A nightmare scenario

In the old – and still in so many ways dominant – traditional order of things, democracy is what it is: free elections, free press... As long as we have that, we assume, we have democracy. The nightmare scenario in this order of things is a dictatorship, where a dictator withdraws from the people those affordances of control and tokens of freedom.

But there is another nightmare scenario, much worse indeed than the one just mentioned, and that is what Doug was pointing to in his second slide at Google. It is the scenario where nobody has control! Simply because our system or systems don't have the structure in which control is at all possible (or metaphorically, because they lack suitable "headlights" and "steering and braking controls"). A dictator may come to his senses. His more reasonable son may succeed him. But if the system is not controllable by design – that's a far more serious and grave matter!

The cybernetic view

A scientific reader may have noticed that Doug's seemingly innocent metaphor in Slide 2 also has a technical-scientific interpretation. In cybernetics, which is a scientific study of (the relationship between information and) control, "feedback and control" that are there household terms. Just as the bus must have functioning headlights and steering and breaking controls, so must any system have suitable feedback (information inflow, and use) and control (a way to apply the incoming information to correct its course, or more generally behavior) – if it is to be controllable.

We are losing the information war

This is the moment where we must put on the map Vannevar Bush as the giant who most vividly and from an authoritative position pointed to the urgent need for (what we are calling) knowledge federation – already in 1945!

A pre-WW2 pioneer of computing machinery, and professor and dean at the MIT, During the war Bush served as the leader of the entire US scientific effort – supervising about 6000 leading scientists, and assuring that the Free World is a step ahead in developing all imaginable weaponry including The Bomb. And so in 1945, the war just barely being finished, Bush wrote an article titled "As We May Think", where the tone is "OK, we've won the great war.

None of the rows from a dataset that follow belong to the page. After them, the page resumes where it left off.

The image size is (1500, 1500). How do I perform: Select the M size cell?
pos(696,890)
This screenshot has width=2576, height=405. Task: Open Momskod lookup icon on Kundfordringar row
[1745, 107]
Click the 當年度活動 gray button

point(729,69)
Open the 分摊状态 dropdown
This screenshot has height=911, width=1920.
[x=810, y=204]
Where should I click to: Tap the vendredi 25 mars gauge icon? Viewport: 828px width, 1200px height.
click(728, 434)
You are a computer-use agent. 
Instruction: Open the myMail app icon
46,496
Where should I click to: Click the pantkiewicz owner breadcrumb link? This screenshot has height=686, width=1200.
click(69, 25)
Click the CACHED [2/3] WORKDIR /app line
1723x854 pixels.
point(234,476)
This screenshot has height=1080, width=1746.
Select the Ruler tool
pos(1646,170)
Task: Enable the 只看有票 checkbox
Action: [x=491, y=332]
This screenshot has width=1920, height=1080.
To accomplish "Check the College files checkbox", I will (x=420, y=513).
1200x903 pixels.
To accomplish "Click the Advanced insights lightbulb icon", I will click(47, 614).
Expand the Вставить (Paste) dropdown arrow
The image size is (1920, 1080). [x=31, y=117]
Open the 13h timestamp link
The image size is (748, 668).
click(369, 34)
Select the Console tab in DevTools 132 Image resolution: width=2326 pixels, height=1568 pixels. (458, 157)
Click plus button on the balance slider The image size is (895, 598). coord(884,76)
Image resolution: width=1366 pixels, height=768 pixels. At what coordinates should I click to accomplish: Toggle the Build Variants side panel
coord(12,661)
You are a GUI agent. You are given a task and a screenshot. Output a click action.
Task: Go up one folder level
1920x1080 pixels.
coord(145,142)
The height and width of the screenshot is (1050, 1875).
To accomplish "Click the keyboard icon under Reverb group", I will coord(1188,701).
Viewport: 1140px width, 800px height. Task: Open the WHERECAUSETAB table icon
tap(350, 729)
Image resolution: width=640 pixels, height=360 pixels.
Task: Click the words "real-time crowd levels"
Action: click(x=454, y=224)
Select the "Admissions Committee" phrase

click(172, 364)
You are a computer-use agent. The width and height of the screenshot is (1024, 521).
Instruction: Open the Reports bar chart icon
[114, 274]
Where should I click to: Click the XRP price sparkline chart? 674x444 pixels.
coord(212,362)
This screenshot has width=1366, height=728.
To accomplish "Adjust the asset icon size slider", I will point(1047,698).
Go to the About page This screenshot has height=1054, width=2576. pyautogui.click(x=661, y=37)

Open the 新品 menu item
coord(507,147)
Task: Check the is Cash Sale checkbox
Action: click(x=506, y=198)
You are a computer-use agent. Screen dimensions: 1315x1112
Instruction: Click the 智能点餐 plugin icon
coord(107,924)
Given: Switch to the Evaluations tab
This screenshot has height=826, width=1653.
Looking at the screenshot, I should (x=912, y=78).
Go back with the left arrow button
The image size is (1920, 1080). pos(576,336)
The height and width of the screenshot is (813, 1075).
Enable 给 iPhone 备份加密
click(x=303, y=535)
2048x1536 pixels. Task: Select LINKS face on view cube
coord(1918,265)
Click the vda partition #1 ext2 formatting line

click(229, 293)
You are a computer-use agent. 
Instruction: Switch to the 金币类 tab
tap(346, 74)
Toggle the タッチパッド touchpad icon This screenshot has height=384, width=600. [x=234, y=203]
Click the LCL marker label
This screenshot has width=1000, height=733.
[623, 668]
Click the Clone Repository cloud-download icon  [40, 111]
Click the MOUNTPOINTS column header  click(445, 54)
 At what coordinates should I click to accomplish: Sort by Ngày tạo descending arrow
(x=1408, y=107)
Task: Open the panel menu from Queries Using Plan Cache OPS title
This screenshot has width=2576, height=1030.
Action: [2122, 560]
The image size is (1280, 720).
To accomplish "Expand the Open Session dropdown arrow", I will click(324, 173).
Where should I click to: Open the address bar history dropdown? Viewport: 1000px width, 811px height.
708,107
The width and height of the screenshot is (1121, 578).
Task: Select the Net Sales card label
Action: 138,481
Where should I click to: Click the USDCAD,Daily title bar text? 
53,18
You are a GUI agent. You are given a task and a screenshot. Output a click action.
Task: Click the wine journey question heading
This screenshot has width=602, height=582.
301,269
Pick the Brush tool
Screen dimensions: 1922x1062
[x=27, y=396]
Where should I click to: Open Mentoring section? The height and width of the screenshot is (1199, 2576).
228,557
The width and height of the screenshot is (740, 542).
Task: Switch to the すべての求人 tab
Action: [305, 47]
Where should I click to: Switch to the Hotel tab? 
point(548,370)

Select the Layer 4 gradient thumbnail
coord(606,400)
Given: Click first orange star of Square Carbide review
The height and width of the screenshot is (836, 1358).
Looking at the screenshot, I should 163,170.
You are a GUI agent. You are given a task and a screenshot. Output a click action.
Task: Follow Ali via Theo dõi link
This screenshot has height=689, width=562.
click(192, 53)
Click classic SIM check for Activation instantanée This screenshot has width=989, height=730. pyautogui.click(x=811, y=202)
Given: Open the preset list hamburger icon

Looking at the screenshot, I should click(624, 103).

But one other problem still remains to which we scientists now need to give the highest priority – and that is the recreation of what happens to our knowledge after it's been published." He urged the scientists to focus on developing suitable technology and processes.

Engelbart heard him. He read Bush's article in 1947, as a young army recruit, in a Red Cross library in the Philippines, and it helped him 'see the light' a couple of years later. But Bush's article inspired in part also another development – and that's what we'll turn to next.

The science behind democracy

Norbert Wiener mentions Bush in a just a touch convoluted yet for us most interesting and most relevant argument, in the last chapter of the first, 1948, edition of his seminal Cybernetics. The argument combines two points that are central here:

  • Our communication, or feedback, or 'headlights' is broken, and urgently requires an update
  • We cannot relegate our 'drive into the future' (daily steering and evolution, or executive and legislative function of the government...) to "the invisible hand" of the market. Suitable information must suitably be created and used, if we should have the ability to steer a viable course.

Listen for a moment to Wiener's language:

There is a belief, current in many countries, which has been elevated to to the rank of an official article of faith in the United States, that free competition is itself a homeostatic process: that in a free market the individual selfishness of the bargainers... will result in the end in ...the greatest common good... unfortunately, the evidence, such as it is, is against this simple-minded theory.

You may interpret the technical term "homeostatic process" as simply what affords stable and viable control.